All across Texas citizens are calling for a renewed commitment to the 10th amendment and a reinvigorated adherence to the principle of Federalism and the doctrine of enumerated powers.

These Texans believe they were created in the image and likeness of God and endowed by Him – not Washington, not Austin — with certain inalienable rights. They believe that governmental power properly resides, first, with the people, who then grant or delegate their power, reserve it, or prohibit its exercise. They believe the Constitution assigns the federal government specific, but limited powers, and that most government functions are left to the states. They believe the doctrine of enumerated powers is the principal line of defense against an overreaching federal government and that the Bill of Rights, added two years after the Constitution was ratified, provides further protection.They believe the principal role of government is to advance the cause of individual liberty.

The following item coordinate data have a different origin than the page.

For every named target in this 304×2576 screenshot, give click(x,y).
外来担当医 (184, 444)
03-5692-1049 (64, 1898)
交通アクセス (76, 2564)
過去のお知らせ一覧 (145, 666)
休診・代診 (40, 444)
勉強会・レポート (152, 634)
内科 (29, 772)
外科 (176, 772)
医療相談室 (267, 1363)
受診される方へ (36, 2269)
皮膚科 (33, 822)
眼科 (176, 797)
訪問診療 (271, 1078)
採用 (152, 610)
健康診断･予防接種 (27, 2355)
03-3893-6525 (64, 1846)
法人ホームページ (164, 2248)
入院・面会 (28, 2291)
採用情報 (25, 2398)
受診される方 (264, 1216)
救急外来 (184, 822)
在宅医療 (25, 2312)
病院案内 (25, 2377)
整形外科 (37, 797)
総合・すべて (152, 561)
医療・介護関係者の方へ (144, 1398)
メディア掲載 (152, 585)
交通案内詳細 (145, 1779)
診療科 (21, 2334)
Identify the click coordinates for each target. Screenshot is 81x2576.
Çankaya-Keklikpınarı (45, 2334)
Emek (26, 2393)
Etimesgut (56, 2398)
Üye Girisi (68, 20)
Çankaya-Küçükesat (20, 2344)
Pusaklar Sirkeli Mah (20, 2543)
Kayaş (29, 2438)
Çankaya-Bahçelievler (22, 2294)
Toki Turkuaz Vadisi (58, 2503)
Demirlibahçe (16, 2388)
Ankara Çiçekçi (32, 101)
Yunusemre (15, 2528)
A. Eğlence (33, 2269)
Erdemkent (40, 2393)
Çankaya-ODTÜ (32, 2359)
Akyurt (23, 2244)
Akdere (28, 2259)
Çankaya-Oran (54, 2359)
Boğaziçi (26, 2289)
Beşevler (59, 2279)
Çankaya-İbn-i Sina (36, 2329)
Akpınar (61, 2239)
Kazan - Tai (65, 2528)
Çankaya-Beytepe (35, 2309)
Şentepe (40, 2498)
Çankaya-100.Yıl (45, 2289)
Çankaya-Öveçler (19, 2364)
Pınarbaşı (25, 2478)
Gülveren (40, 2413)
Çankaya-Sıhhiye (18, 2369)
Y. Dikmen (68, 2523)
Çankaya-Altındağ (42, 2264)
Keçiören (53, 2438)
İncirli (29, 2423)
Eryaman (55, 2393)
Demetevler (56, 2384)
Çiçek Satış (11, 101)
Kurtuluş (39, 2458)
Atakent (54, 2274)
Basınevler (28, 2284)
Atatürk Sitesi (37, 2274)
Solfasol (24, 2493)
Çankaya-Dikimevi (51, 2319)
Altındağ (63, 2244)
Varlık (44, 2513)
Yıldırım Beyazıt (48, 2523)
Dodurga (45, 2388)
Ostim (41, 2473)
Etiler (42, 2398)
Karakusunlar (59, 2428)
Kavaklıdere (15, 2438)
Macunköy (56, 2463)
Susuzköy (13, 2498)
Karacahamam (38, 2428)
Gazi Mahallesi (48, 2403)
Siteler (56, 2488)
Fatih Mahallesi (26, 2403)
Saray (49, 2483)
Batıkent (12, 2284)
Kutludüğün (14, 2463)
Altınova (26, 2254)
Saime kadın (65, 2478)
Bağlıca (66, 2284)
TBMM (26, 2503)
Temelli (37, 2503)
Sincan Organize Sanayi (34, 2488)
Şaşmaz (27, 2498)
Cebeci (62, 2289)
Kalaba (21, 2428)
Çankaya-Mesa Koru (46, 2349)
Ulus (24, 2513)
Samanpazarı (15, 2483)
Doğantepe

For them the Constitution is not just some document. And the Tenth Amendment means something. The strength of the words, “The powers not delegated to the United States by the Constitution, nor prohibited by it to the States, are reserved to the States respectively, or to the people” cannot be overstated. They are central to determining the legitimacy of the exercise of federal power.

At the heart of conversations around water coolers, dinner tables, blogs, Twitter, Facebook and Tea Parties is this simple question – by what authority is the federal government doing what it’s doing? What’s the basis for the out-of-control spending, the bank and auto bailouts, the proposed takeover of healthcare, the specter of new taxes, and the vast and unchecked expansion of federal power?

Some seem not to realize that federal tax dollars do not grow on trees or fall from the sky; they come from taxing the American people. But hard-working Americans are already taxed too much, are struggling to reduce their debt and balance their budgets, and are wondering when their elected leaders will force the federal government to do the same.

Telling the people that all federally funded programs can and must eternally increase in funding and size, and that we need more of them, like nationalized healthcare, is proposing an economically unsustainable course, which is the polite expression for what it really is, which is fiscal insanity. The American people already understand this; they want politicians who understand it, too.

Casting false and malicious aspersions of racial motives on those who are decrying today’s out-of-control federal government is plainly disingenuous, and unjustifiably incendiary.

Moreover, making such fallacious racial accusations — which we also hear in the attacks on the Tea Partiers — distracts from and trivializes the serious issues we need to face as a nation.

Never should we forget the sorry compromise made by the Framers that allowed slavery to exist or the invocation of “states rights” to promote its continuation and the reign of Jim Crow. But there is nothing in current efforts to revive the Tenth Amendment and the doctrine of enumerated powers that is intended to return to such inglorious times.

The promise of the Civil War Amendments to ensure equal rights to all can be best realized, not in opposition to federalism, but in harmony with it.